After the recent mistrial of Andrea Constand’s rape case against him, Bill Cosby’s announcement that he would go on tour to raise awareness about how men could avoid being accused of sexual assault seemed a slap in the face to the many women he allegedly raped.  Predictably, the backlash against Cosby for this announcement was quite vocal. In defense, his lawyer insisted the town halls would be educational and focused on restoring Cosby’s legacy, but doubted that he would be speaking publicly or holding town halls prior to his retrial, which has now been rescheduled to begin November 6 in Norristown, Pennsylvania. Still, it is hard not to interpret the hasty backpedaling in Cosby’s camp at this point as a form of damage control in response to the media backlash.  The emphasis on convening town halls to educate his audiences and “restore his legacy” obscures the pain of the over 60 women, including Constand, who claim that Cosby drugged and raped them over the past five decades and implies that if there were any victim in the legal proceedings, the victim was Cosby.  It also obscures some important histories in recent years and in the distant past.

It is ironic that Cosby proposed to reach out to young audiences considering the infamous “pound cake speech” that he made at a 2004 NAACP ceremony commemorating the fiftieth anniversary of Brown v. Board of Education, a condescending diatribe linking black homicidal deaths to the trivial theft of things like pound cake and Coca-Cola and lambasting black youth for their vernacular language, dropout rates, parenting habits, and criminality.  The proposed town halls sounded doubly ironic because they implied Cosby to be a truth teller who has been wronged and should be believed, instead of the many women who made allegations against him and whom such sanctimonious forums threatened to further discredit.  If Cosby has lost the battle to clear his name in the court of public opinion, he is obviously invested in continuing the war to defend it at their expense, even as his many women accusers will not have similar opportunities to have their voices heard before public audiences or in a court of law.  That some churches reportedly signed on to host his town halls reinforces the moral high ground and authority that Cosby is now attempting to claim at the expense of his alleged victims.   

That the announcement of the town halls was initially made in Birmingham, Alabama, seemed like an attempt to align the case against Cosby to historical civil rights struggles and, most notably, those of the nine young black boys falsely accused of raping two white women on a train in the infamous Scottsboro case in 1931.  Recollecting their story alongside the kidnapping and brutal gang-rape in 1944 of Recy Taylor in Abbeville, Alabama, by a group of six white men who were never charged or held accountable even when they admitted to committing this crime, suggests what was truly at stake in Cosby’s proposal to take his town hall tour to Alabama and aligns his agenda more with histories of racial oppression than with the black liberation struggle.

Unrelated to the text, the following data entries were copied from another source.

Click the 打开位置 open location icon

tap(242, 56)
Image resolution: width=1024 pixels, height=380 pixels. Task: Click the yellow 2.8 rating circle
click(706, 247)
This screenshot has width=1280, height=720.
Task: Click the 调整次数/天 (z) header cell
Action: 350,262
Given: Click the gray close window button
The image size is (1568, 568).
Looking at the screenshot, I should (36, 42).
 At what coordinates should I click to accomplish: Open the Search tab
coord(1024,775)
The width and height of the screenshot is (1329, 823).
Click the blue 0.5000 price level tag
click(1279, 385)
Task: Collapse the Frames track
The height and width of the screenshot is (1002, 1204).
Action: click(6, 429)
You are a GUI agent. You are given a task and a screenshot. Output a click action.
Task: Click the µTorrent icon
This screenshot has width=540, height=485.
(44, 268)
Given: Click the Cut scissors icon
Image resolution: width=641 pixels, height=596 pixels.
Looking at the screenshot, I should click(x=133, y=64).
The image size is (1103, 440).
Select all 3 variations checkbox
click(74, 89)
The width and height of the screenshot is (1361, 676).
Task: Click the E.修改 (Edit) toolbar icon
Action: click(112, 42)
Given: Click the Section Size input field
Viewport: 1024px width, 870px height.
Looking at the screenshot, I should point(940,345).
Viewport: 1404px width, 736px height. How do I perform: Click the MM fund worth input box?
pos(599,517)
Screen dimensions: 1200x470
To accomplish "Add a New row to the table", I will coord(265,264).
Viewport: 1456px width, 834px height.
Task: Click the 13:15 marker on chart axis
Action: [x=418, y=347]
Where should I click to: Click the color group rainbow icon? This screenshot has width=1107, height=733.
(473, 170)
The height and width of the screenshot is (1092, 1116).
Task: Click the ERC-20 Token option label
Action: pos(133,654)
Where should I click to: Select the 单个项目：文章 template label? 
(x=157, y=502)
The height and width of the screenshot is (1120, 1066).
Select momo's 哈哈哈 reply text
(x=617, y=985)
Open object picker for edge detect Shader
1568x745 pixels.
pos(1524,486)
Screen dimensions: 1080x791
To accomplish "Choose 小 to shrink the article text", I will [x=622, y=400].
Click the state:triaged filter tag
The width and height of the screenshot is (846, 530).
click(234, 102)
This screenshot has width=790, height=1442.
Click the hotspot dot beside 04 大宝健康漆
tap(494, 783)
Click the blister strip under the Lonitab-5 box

To be sure, that Cosby is a wealthy and prominent black man accused of rape by a predominately white group of women inevitably recollects the myth of the black rapist that emerged during the Reconstruction era, which routinely pathologized and criminalized black men as rapists and served as a rationale for lynching, in many cases on the basis of false allegations.  These perceptions fed the taboos and legal prohibitions against interracial sex and marriage in the Jim Crow South and fueled the panic and fear about interracial rape, which also inflected racial dynamics at a national level, as works such as Richard Wright’s classic 1940 novel Native Son suggest.

However, Cosby’s appropriation of this painful and traumatizing raced, sexed, and gendered history in an attempt to vindicate himself is an insult to black men who have truly been victimized historically within a racist system, just as many critics found outrageous Clarence Thomas’s claim that he was the victim of a “high tech lynching” as the Senate Judiciary Committee interrogated him in 1991 for allegations he had sexually harassed Anita Hill.  Moreover, the centering and prioritization of this narrative in Cosby’s case also obscures the sexual violence and abuse that black women, such as Taylor, routinely experienced from the time of slavery at the hands of white men as well as their rape and sexual abuse at the hands of black men.    

What happened over decades to Cosby’s alleged victims sounds bizarre and truly disturbing.  The allegations are all the more troubling and terrifying because the drugged, comatose state that Cosby allegedly fetishized and imposed on his victims recalls classic horror films starring Bela Lugosi and seems designed to rob women of agency, consciousness, and choice in his encounters with them.  In the face of these claims, he does not need anyone making excuses for him.  He needs help.  The problems with Cosby’s behavior and his pattern of drugging women to subdue and gain power and control over their bodies are still very transparent.  Whether he convenes town halls or not, he will never erase or silence them.